::: LISTED RECORDS :::

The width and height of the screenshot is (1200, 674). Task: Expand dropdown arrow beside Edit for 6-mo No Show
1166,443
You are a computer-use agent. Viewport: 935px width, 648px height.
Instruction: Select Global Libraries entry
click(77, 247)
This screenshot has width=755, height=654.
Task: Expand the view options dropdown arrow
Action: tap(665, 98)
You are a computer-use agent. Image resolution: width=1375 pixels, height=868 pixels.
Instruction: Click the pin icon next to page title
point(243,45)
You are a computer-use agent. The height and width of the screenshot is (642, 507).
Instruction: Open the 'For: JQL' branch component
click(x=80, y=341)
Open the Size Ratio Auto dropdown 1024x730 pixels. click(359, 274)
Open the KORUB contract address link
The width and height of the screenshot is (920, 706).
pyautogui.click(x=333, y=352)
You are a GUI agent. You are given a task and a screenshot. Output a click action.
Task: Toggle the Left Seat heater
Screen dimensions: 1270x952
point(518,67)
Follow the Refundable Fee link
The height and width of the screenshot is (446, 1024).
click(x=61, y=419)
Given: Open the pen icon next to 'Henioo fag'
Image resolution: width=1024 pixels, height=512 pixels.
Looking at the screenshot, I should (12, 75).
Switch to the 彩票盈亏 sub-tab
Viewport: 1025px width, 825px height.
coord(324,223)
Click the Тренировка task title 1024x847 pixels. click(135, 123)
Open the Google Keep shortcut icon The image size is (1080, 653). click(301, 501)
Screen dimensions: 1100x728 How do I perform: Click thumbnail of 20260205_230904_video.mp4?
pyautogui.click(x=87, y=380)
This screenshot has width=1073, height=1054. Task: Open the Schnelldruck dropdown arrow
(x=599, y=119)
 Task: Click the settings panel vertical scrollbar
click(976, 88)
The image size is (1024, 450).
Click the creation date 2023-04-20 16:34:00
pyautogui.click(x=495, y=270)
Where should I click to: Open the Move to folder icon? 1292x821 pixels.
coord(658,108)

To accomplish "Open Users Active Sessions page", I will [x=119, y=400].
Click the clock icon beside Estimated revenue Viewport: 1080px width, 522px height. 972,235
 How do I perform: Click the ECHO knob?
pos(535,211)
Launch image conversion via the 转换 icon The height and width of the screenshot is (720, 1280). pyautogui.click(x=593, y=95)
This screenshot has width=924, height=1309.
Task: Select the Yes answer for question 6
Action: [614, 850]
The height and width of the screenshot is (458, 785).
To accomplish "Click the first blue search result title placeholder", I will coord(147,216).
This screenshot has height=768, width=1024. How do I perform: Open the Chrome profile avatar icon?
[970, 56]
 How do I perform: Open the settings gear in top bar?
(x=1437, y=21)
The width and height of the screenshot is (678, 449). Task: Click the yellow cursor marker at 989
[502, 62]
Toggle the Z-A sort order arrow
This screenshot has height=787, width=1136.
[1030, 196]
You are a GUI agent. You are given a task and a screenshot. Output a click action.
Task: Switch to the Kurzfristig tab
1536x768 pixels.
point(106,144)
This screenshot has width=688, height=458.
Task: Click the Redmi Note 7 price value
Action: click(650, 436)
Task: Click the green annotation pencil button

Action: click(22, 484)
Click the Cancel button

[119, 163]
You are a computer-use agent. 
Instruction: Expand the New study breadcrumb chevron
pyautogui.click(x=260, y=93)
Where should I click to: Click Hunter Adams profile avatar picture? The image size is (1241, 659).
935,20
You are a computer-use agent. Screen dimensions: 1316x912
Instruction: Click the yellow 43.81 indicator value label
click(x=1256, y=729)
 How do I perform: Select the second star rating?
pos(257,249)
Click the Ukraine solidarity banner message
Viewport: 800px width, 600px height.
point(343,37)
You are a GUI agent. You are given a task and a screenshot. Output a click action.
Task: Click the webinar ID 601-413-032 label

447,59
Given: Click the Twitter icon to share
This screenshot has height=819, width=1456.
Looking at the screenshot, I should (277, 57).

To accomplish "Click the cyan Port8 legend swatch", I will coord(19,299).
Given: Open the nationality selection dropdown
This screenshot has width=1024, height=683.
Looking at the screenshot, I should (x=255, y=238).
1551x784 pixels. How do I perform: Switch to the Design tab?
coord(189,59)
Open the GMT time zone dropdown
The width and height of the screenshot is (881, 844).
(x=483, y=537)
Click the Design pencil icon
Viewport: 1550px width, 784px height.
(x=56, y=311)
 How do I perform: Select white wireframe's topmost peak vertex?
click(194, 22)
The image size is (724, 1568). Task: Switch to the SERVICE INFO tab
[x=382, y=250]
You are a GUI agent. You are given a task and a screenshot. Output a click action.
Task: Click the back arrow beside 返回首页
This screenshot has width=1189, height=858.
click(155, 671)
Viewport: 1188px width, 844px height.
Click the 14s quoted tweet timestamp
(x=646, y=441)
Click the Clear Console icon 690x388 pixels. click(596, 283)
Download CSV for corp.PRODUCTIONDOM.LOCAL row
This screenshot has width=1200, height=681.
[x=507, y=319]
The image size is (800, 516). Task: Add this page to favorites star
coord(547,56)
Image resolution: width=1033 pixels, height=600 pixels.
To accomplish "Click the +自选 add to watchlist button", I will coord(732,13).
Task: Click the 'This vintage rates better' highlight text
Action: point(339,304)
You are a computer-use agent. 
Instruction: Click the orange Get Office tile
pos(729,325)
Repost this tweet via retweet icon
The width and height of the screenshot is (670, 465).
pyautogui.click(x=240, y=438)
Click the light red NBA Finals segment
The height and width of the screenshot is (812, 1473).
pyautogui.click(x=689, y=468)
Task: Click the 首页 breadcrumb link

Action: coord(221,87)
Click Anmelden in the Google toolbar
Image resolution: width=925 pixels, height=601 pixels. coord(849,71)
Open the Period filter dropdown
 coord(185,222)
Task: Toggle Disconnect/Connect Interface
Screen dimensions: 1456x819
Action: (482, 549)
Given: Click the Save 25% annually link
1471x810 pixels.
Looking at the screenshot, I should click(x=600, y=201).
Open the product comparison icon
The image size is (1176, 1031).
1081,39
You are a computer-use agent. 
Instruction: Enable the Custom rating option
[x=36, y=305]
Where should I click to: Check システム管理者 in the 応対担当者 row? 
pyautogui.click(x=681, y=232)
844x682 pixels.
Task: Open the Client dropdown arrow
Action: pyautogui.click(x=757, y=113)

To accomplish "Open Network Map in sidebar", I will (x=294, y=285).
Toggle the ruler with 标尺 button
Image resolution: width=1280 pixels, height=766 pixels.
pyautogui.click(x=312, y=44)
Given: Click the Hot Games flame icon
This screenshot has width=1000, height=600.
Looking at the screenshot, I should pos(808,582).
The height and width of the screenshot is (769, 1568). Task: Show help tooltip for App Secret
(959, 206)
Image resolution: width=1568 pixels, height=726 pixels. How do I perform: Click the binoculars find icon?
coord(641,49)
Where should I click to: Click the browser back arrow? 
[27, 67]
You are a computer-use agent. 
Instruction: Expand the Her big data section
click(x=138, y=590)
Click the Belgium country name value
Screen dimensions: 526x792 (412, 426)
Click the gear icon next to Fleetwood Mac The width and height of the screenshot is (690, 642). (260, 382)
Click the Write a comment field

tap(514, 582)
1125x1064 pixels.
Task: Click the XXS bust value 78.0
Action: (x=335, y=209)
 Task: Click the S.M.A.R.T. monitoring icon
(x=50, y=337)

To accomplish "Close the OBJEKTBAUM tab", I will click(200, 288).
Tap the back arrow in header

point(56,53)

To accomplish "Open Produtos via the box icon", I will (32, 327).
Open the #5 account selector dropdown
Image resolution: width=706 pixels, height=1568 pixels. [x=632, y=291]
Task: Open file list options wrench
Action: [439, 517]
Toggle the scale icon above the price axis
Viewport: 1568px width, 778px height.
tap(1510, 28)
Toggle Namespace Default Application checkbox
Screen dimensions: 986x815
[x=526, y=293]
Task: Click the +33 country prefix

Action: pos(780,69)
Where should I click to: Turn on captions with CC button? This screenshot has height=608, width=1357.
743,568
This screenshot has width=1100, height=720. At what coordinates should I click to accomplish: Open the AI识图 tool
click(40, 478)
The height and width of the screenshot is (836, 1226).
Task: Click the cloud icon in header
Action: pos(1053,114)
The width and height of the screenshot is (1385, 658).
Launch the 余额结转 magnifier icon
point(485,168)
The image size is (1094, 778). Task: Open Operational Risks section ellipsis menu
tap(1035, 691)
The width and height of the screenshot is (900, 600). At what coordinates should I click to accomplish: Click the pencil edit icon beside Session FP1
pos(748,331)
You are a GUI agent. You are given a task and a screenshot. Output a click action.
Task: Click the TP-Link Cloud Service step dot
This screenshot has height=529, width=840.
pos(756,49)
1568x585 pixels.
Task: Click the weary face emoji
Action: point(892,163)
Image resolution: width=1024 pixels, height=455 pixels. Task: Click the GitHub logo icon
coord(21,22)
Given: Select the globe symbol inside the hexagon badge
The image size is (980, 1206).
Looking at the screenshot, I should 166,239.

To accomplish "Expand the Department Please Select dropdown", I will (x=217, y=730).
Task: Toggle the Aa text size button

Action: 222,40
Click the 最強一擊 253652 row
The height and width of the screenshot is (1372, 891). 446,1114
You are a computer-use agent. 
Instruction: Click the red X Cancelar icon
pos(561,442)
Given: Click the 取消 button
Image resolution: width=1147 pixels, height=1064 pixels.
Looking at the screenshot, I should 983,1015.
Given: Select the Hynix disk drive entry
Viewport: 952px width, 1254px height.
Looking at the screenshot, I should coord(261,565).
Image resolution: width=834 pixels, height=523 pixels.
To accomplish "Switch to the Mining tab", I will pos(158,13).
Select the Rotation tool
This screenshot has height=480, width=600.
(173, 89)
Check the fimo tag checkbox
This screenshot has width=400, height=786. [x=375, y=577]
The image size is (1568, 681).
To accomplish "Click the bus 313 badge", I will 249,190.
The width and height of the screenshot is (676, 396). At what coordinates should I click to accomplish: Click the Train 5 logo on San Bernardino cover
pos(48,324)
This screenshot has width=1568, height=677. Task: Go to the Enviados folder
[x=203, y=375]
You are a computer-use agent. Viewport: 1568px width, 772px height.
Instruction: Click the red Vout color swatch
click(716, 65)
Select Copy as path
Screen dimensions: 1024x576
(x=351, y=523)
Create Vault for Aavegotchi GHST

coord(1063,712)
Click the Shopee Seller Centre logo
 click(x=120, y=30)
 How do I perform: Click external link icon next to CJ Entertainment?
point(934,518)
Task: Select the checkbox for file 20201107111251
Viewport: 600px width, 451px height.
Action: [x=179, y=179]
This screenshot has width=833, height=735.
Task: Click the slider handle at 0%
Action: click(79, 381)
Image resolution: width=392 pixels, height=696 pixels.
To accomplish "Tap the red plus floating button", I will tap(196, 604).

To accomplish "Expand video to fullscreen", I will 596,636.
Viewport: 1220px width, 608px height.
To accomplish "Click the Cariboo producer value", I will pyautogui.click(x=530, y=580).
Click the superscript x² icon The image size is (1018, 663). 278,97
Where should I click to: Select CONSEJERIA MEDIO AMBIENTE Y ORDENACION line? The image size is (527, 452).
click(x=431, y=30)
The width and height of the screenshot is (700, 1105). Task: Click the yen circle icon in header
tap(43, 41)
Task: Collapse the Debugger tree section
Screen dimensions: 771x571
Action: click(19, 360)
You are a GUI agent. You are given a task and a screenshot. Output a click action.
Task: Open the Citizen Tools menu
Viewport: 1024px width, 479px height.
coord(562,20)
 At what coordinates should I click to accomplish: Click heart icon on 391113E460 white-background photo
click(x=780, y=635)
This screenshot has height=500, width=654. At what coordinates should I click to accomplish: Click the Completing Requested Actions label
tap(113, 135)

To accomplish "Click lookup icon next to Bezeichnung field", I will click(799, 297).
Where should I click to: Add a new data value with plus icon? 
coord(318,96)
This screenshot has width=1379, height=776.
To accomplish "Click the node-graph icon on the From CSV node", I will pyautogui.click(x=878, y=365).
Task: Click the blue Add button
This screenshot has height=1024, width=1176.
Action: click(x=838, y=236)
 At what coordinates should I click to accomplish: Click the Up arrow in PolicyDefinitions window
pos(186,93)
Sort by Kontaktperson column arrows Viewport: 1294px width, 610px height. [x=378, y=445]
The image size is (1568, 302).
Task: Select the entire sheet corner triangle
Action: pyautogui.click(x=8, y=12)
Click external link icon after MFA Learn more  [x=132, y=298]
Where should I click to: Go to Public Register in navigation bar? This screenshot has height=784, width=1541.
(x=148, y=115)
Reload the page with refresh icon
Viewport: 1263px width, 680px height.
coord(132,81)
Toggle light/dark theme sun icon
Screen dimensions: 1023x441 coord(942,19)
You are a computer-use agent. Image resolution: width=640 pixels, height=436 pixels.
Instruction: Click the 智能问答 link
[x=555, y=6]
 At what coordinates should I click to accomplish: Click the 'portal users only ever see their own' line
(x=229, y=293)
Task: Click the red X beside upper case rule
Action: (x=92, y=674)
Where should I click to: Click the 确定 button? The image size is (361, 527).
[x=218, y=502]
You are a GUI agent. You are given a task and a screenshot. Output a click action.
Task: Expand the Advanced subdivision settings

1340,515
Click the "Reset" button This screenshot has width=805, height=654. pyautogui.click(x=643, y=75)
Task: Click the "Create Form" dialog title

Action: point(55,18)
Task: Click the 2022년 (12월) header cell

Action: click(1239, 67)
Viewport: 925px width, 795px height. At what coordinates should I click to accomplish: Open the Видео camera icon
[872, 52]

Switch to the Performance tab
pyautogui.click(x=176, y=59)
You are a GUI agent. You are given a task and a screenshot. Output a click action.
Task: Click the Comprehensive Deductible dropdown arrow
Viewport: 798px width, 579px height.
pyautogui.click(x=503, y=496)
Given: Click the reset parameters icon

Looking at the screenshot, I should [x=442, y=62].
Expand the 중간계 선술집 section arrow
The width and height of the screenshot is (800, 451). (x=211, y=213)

:::

## EXERCISE DETAILS
Take each line above that contains "blue" and copy it out.

## EXERCISE ANSWER
To accomplish "Click the first blue search result title placeholder", I will coord(147,216).
Task: Click the blue Add button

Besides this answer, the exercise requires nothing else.